Upgrading on OpenShift in an online environment

Perform an online (connected to the internet) upgrade of IBM® API Connect on Red Hat OpenShift Container Platform using either the top-level APIConnectCluster CR or individual subsystem CRs.

Before you begin

  • If you are upgrading an air-gapped (disconnected from the internet) installation, see Air-gapped upgrade.
  • The Gateway subsystem remains available during the upgrade of the Management, Portal, and Analytics subsystems.
  • If you are upgrading to a version of API Connect that supports a newer version of Red Hat OpenShift, complete the API Connect upgrade before upgrading Red Hat OpenShift.
  • Upgrading from 10.0.5.2 or earlier: If you did not verify that your portal customizations are compatible with Drupal 10, do that now.

    In API Connect 10.0.5.3, the Developer Portal moved from Drupal 9 to Drupal 10 (this upgrade also requires PHP 8.1). The upgrade tooling will update your Developer Portal sites; however, if you have any custom modules or themes, it is your responsibility to ensure their compatibility with Drupal 10 and PHP 8.1 before starting the upgrade. Review the Guidelines on upgrading your Developer Portal from Drupal 9 to Drupal 10 to ensure that any customizations to the Developer Portal are compatible with Drupal 10 and PHP 8.1.

Procedure

  1. Ensure that you have completed all of the steps in Preparing to upgrade on OpenShift, including reviewing the Upgrade considerations on OpenShift.

    Do not attempt an upgrade until you have reviewed the considerations and prepared your deployment.

  2. Ensure your API Connect deployment is ready to upgrade:
    • Your API Connect release (operand) supports a direct upgrade to this release.

      For information on the operator and operand version that is used with each API Connect release, see Operator, operand, and CASE versions.

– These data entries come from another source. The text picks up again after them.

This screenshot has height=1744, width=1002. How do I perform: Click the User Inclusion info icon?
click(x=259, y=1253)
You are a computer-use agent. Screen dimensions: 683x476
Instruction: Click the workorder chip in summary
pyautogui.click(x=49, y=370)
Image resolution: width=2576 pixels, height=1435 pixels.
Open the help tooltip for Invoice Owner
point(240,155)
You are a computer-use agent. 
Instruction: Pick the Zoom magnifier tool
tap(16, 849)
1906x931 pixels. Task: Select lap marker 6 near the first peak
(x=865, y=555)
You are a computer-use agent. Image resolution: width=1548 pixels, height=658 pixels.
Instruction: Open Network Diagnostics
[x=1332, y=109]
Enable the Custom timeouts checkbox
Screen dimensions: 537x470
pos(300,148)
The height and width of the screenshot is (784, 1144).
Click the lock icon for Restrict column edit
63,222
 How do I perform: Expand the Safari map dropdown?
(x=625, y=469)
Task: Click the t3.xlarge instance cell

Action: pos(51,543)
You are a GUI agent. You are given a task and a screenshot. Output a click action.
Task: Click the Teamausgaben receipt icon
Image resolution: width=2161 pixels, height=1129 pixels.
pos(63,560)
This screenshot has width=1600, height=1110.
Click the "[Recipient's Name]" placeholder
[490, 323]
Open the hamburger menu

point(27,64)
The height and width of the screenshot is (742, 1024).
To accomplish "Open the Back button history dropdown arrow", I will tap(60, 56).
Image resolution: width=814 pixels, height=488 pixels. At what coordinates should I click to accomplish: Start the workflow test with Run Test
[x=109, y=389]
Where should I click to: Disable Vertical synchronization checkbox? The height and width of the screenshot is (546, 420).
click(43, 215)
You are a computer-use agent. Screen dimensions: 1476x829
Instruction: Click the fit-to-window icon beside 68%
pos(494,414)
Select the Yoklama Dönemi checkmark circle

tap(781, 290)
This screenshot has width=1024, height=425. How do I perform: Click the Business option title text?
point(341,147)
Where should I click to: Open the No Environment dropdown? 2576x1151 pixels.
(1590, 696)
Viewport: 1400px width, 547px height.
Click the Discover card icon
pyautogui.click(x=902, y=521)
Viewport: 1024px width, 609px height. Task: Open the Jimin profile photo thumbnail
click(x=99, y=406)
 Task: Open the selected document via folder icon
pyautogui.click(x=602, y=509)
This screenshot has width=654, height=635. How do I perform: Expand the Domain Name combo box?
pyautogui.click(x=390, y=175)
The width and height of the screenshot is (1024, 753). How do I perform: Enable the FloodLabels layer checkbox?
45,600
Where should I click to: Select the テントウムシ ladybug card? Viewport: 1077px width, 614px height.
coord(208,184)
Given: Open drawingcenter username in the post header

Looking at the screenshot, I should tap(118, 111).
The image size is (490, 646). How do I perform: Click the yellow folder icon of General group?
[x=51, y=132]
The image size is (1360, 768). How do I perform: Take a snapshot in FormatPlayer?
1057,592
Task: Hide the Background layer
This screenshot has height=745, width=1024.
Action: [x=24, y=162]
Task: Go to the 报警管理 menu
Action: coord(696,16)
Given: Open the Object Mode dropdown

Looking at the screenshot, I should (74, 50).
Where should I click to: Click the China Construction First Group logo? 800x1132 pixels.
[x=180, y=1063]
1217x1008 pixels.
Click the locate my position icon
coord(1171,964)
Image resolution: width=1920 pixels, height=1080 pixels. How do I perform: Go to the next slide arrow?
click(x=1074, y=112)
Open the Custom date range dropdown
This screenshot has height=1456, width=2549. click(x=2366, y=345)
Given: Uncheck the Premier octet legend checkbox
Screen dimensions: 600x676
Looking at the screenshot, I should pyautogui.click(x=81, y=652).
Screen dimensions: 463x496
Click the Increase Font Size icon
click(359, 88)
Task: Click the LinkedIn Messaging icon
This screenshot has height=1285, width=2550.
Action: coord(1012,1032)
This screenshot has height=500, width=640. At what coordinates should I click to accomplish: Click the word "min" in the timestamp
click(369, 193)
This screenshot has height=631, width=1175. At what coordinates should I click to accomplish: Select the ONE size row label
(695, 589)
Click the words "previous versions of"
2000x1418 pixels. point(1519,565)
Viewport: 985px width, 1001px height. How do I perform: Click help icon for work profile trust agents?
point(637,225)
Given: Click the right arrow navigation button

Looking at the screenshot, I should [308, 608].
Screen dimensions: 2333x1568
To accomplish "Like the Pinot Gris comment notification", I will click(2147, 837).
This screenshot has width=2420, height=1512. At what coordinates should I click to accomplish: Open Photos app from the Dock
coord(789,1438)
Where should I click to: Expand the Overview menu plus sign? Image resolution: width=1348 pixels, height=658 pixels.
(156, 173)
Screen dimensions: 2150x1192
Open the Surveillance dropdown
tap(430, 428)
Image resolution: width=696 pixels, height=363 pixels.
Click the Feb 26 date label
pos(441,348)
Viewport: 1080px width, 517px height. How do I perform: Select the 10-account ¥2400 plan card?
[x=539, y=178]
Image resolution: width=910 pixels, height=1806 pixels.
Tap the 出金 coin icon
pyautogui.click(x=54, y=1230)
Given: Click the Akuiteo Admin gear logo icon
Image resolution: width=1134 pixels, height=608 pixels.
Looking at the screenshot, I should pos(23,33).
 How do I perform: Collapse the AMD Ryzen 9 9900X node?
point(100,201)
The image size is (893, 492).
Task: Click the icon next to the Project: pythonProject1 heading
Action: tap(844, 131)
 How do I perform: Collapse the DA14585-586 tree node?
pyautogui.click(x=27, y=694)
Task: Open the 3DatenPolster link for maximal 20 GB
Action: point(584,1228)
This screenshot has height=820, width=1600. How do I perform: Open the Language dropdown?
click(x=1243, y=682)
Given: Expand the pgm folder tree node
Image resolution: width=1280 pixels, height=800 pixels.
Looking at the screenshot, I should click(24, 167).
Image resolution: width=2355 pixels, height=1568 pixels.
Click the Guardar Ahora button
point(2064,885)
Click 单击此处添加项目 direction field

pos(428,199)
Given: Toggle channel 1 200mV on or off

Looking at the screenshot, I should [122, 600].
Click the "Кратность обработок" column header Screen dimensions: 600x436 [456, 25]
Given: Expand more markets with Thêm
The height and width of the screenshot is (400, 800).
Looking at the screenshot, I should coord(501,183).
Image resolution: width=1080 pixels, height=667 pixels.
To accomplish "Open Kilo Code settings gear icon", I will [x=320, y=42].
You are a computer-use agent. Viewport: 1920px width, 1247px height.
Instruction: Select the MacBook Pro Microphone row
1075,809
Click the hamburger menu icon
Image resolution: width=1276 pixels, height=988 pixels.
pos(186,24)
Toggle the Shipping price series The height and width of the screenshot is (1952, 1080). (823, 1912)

    • The DataPower operator version is correct for the currently deployed version of API Connect.

      For information on upgrade paths and supported versions of DataPower Gateway, see Upgrade considerations on OpenShift.

    • Your deployment is running on a version of Red Hat OpenShift that is supported by both the current version of API Connect and the target version of API Connect.

      For information, see Supported versions of OpenShift.

  3. Update the operator channels for DataPower and API Connect.
    • If you previously chose automatic subscriptions, the operator version upgrades automatically when you update the operator channel.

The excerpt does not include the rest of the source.